* **Problem statement**:
Where an image appears in the data, omit it and reproduce the rest exactly.

* **Given data**:
↓↓↓

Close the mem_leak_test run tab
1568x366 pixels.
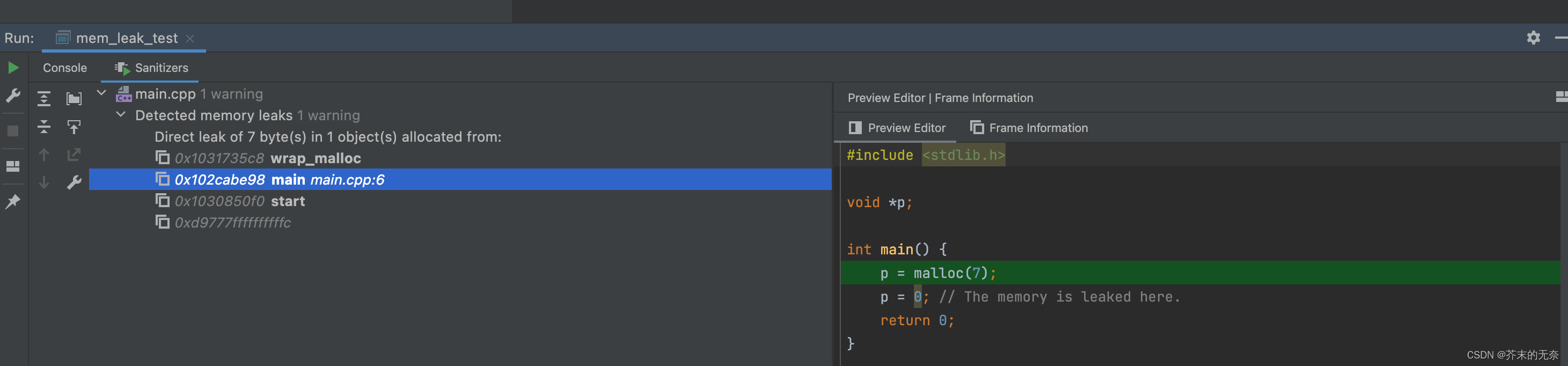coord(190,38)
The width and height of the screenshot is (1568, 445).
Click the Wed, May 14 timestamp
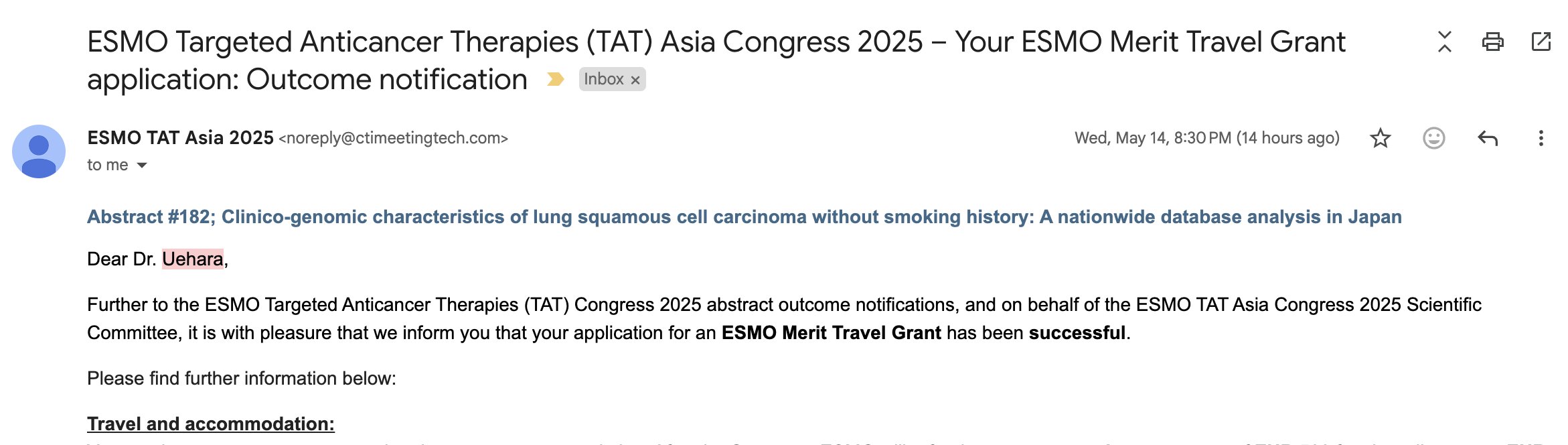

↑↑↑

* **Exercise response**:
Close the mem_leak_test run tab
1568x366 pixels.
coord(190,38)
The width and height of the screenshot is (1568, 445).
Click the Wed, May 14 timestamp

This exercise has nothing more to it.